Combining feedback and editing instead of posting new comments is possible.
The formatting check already finds an existing comment using an embedded HTML comment, in the Markdown of the first GitHub comment it posts. We could segment that one comment with further HTML comments for sections if needed. As long as all the things that would add to these notes are sequential, to avoid a race to edit.
(the undef checker is actually one of the “formatters”, because that gives it this edit/update feature for free)
The nice part of it being in the file is anyone can change them without finding the automation script. So if someone moved the file for instance, they don’t lose the annotation.
If we did this in Python, they have to find the automation script and we may end up with checks that don’t fire because the file was moved at some point. However Python gives you all the logic for “free” if you want to do more complicated things.
Could of course do both. If 99% of the use cases are “any edit to this file triggers this comment” then put that in the file, the 1% that are more complex (like the undef checker) can be in Python.

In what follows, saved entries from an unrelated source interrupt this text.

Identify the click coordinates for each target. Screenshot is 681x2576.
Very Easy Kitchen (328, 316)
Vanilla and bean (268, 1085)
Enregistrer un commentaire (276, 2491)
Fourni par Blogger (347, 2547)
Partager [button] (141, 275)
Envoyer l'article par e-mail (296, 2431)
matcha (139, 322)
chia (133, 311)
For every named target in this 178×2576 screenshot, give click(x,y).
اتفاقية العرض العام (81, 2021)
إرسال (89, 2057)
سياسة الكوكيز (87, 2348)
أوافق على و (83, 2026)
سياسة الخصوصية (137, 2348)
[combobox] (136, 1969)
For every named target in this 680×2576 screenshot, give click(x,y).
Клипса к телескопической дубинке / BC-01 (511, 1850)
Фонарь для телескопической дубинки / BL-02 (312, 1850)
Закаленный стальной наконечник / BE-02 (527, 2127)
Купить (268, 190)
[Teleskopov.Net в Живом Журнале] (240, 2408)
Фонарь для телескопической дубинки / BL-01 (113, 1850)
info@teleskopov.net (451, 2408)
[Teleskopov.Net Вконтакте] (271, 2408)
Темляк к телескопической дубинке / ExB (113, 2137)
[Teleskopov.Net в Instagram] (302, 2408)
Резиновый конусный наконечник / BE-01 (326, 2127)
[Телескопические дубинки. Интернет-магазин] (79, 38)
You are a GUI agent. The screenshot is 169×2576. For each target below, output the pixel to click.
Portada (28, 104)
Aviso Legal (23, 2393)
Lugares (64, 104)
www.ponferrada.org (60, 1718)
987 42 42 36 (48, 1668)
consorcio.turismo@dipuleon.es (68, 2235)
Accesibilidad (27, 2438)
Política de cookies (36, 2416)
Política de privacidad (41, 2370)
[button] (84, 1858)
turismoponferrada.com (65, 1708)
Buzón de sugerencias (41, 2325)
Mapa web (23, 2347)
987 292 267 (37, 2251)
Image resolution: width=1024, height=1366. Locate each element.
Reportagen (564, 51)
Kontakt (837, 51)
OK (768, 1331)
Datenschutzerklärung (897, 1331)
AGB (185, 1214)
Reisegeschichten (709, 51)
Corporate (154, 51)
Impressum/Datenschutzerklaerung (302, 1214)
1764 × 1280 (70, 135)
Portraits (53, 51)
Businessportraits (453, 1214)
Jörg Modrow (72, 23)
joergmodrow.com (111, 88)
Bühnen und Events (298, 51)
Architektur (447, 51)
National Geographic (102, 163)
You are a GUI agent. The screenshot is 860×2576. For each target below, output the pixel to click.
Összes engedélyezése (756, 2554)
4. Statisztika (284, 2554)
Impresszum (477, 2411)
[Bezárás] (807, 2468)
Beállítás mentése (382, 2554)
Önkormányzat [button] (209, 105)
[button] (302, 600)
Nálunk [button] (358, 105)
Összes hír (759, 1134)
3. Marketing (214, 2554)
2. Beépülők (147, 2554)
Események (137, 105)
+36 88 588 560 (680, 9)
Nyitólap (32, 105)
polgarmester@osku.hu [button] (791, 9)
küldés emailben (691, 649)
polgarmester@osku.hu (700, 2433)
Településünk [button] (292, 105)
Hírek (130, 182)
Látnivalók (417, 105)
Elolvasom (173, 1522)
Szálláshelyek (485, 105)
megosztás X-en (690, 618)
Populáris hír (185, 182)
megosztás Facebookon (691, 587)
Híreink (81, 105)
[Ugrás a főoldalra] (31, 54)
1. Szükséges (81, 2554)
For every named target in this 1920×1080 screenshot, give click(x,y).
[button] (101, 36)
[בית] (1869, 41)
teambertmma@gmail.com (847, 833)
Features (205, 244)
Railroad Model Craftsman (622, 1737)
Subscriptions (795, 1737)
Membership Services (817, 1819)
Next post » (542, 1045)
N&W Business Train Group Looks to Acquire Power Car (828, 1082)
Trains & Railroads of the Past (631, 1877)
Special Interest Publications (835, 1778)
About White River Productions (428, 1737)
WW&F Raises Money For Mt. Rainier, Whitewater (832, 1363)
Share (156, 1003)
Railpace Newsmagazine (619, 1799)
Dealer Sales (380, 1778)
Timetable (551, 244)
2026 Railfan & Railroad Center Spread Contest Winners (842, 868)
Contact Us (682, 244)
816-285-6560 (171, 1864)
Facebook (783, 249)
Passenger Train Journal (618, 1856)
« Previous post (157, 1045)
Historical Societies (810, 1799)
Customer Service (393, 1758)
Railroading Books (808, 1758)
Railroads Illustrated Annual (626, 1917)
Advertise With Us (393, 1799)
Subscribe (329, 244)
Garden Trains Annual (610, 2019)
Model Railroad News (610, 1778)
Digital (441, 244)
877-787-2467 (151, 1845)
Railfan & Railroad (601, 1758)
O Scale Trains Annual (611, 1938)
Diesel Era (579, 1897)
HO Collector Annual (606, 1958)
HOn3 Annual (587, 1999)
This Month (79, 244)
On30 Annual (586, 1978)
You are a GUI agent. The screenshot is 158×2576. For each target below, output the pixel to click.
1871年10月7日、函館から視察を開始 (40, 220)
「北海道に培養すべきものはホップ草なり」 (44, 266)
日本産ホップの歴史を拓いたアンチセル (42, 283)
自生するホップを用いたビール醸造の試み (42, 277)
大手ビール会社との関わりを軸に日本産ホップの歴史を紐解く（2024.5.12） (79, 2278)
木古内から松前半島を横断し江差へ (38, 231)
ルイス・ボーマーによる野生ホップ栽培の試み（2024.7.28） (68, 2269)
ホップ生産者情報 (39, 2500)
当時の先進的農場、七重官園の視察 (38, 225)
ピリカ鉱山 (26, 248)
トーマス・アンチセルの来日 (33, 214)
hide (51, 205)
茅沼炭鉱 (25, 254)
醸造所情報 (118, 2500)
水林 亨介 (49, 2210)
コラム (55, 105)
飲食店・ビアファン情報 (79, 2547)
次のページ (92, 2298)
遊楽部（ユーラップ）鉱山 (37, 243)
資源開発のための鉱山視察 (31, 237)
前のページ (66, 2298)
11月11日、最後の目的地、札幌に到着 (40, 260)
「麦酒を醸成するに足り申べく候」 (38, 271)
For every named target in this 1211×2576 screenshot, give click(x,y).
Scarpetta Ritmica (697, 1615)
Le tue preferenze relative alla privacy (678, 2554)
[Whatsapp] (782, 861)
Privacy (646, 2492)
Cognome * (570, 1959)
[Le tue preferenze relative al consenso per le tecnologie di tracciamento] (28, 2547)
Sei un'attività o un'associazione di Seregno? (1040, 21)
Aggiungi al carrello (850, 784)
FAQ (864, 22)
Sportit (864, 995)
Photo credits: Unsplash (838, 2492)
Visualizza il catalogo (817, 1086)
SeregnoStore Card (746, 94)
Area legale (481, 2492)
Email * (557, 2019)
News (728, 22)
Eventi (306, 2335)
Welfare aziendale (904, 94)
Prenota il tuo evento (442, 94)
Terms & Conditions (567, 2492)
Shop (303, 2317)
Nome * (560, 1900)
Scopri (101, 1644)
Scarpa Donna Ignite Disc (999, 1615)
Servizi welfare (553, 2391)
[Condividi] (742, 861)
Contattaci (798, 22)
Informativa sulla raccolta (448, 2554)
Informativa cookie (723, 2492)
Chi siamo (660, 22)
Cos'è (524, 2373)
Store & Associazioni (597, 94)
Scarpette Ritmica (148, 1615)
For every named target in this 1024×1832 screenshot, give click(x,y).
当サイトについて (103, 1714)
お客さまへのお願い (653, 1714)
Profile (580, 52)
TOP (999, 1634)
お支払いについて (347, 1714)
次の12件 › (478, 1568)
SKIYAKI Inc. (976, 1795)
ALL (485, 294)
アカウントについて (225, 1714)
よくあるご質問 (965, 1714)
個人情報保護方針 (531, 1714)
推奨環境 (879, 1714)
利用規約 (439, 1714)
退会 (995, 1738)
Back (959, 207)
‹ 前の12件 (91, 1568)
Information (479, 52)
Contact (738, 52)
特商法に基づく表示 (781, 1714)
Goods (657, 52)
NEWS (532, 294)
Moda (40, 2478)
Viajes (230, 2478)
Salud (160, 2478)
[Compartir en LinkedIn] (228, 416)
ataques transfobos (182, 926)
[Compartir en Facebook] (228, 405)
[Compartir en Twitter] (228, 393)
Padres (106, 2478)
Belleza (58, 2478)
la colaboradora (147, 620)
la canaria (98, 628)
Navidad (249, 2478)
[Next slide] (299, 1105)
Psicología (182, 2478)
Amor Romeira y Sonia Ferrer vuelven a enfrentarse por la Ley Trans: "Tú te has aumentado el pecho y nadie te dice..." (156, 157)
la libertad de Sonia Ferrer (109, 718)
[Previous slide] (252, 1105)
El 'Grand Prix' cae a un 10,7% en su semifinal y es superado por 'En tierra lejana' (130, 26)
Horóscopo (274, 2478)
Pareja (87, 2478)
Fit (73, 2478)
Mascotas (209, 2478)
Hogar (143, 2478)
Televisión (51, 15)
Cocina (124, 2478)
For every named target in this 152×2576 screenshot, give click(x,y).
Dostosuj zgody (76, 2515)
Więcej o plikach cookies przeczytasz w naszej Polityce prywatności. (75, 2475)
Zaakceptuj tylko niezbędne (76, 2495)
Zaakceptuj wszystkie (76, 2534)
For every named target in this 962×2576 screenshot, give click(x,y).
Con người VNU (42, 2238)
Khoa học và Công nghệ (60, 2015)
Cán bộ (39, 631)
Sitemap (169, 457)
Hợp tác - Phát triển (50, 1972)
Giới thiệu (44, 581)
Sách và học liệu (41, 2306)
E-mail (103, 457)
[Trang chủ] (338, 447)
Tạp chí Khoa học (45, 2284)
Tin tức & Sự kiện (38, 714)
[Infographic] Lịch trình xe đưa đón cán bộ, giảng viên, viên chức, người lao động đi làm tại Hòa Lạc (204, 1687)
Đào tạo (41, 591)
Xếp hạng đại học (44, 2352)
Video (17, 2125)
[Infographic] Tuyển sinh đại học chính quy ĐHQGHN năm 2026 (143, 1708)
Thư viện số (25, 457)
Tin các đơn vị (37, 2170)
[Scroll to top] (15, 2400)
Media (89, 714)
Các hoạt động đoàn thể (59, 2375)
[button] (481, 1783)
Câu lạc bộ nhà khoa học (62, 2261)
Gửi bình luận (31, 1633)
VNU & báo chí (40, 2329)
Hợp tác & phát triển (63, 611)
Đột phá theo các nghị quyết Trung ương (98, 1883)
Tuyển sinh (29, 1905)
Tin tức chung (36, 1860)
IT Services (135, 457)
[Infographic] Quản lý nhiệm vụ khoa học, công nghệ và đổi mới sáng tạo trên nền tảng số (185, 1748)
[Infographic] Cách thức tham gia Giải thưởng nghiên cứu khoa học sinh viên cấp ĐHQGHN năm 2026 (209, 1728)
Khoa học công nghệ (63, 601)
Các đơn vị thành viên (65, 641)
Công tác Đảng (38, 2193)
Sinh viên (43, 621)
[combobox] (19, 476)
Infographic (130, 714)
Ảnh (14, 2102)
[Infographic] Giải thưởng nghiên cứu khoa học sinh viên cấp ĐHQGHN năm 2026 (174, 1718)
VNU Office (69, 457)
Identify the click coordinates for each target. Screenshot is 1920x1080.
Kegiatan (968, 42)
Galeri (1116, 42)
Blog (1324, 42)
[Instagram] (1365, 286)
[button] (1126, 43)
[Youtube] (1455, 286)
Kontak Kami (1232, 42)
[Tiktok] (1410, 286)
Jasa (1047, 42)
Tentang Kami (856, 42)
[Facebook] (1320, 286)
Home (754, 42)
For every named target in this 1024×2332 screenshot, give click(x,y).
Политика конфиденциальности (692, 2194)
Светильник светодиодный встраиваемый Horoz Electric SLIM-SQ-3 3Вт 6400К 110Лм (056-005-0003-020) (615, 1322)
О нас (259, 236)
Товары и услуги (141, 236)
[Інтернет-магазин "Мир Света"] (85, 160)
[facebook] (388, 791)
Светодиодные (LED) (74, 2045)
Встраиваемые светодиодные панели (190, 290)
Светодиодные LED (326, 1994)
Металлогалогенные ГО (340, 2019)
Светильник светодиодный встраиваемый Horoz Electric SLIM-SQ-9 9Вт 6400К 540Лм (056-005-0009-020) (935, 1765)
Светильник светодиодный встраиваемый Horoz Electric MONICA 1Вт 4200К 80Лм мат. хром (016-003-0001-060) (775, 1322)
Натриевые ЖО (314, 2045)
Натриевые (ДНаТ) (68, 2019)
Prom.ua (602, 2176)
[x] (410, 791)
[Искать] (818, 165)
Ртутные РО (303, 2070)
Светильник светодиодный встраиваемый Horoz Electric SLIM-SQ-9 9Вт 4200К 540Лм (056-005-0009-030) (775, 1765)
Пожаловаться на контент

Which could be a way to mitigate this part. As it’s not just that a common reviewer note might get ignored itself, but a valid one might be ignored because it’s surrounded by spammy notes.
So perhaps we try to set a standard like:
- Any edit produces a note - can be done in the file (and if it’s too noisy, removing it is very easy)
- Anything more complex - must be done in an automation using Python (and we make it easy to add one without being an expert in the whole thing)
I think maintainers would be able to make that decision.
It does depend on what the split is, what sorts of things would we want to check in addition to the one suggestion we have so far? Would be good to gather more.
And if what you’re suggesting would be valuable for reviews right now, we don’t have to wait for some framework to be made, we could add it using Python in the short term.